Recently, Speaker of the House John Boehner said he viewed the republican's control of the house a success because the government hasn't done anything, as he sees the house's job to stop progress. Brad Bannon, democratic political consultant and President of Bannon Communications Research in Washington, D.C. thinks that's wrong because "the world doesn't stop spinning just because the House of Representatives isn't doing its job."
Bannon says that President Obama cannot count on congressional republicans to do anything so he's gone directly to the American people with a series of speeches on the economy in the past couple of weeks. Bannon thinks the president is now focused on mid-term elections, trying to get a democratic majority in the house he can work with to improve the economy in his last two years in office.

» **What is asked**: In the passage on Brad Bannon's view of the House, what has President Obama done because he cannot count on congressional Republicans?

» **Raw records**:
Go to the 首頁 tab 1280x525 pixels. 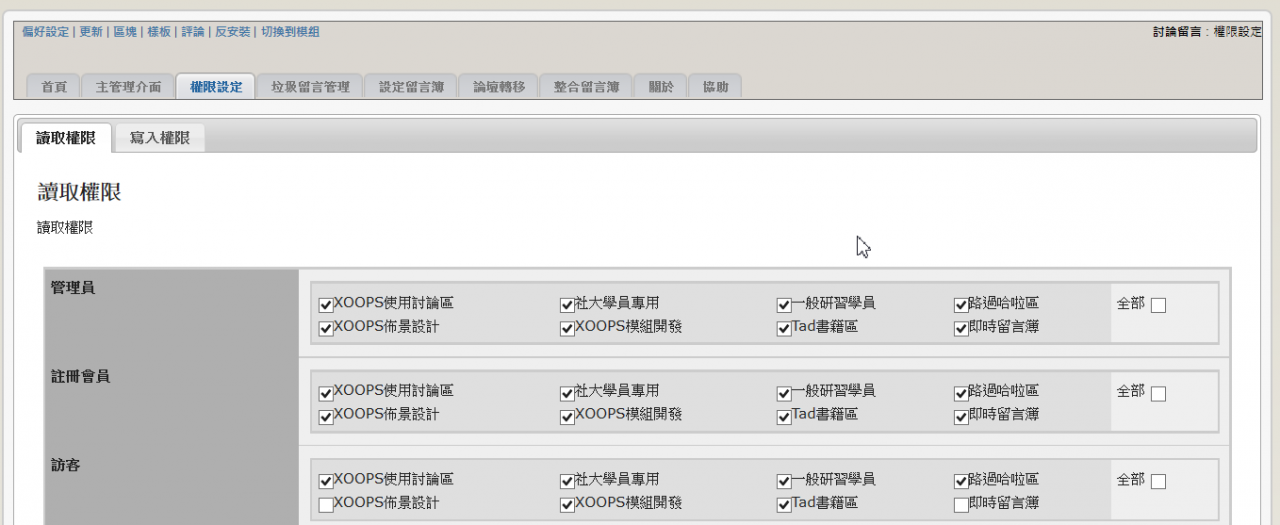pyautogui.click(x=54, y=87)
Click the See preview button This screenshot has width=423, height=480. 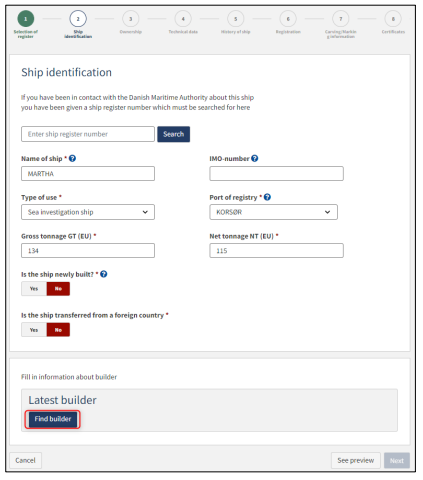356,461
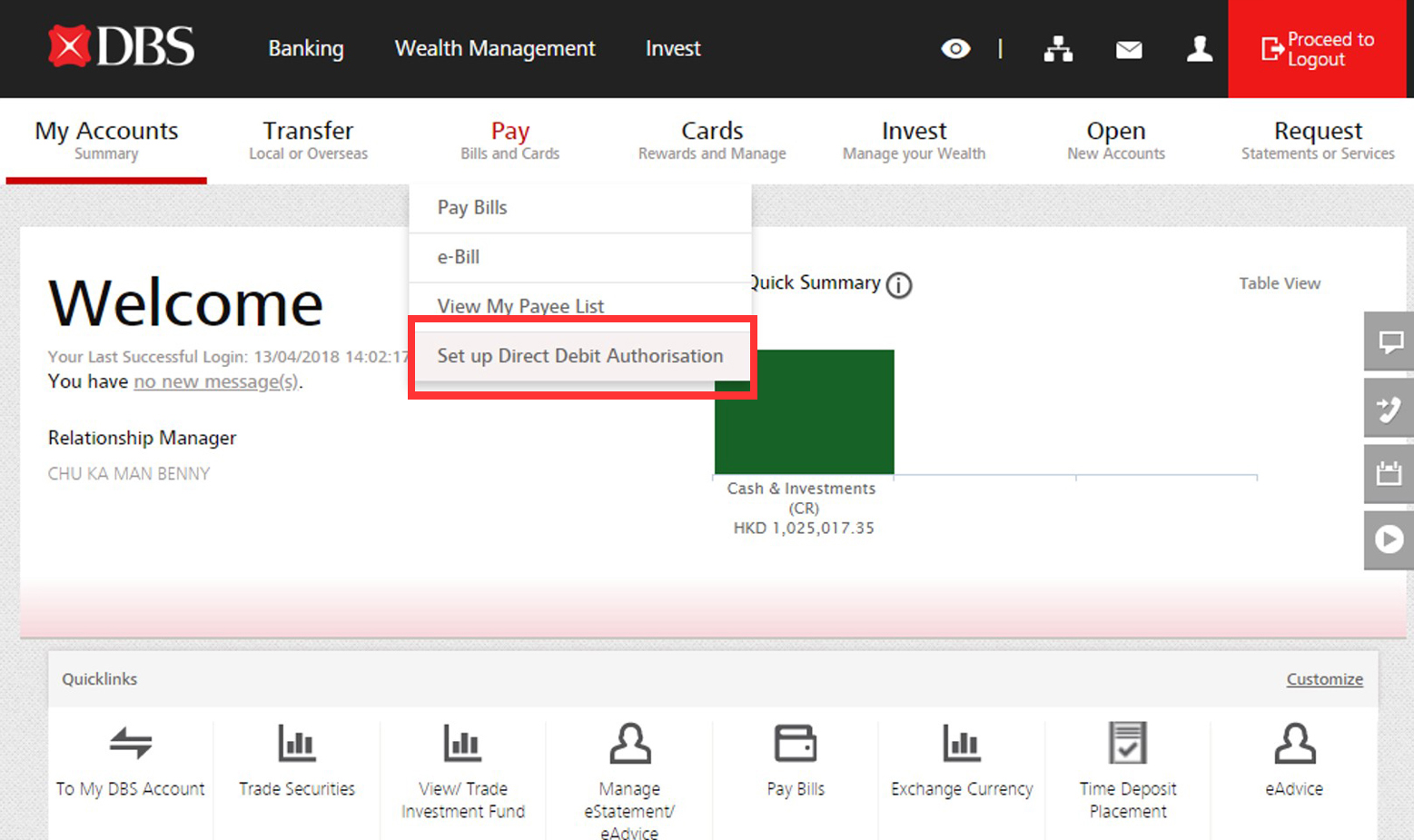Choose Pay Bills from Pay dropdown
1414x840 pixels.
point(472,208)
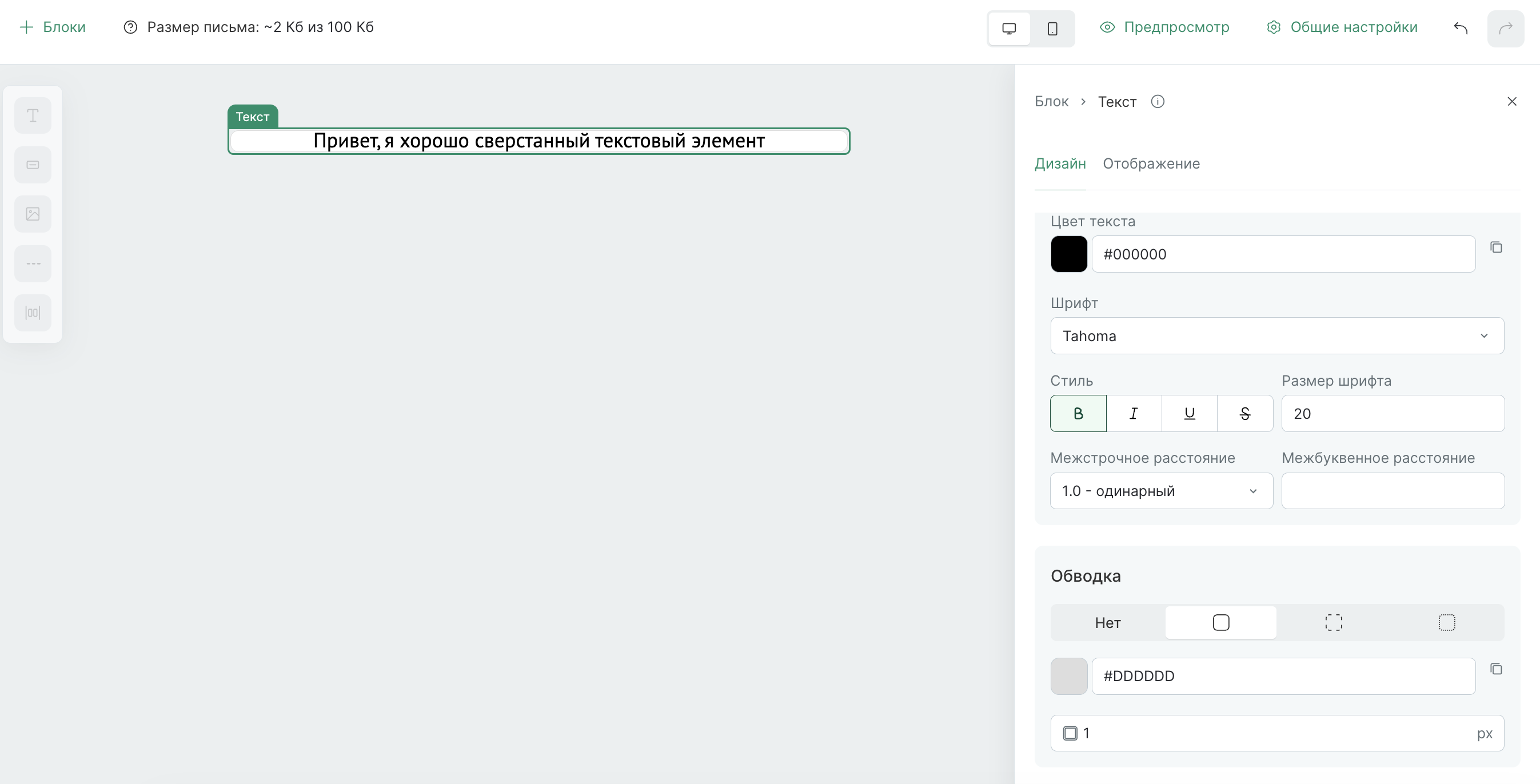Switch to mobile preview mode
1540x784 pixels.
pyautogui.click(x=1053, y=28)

» **Solved problem**: He has gone directly to the American people with a series of speeches on the economy.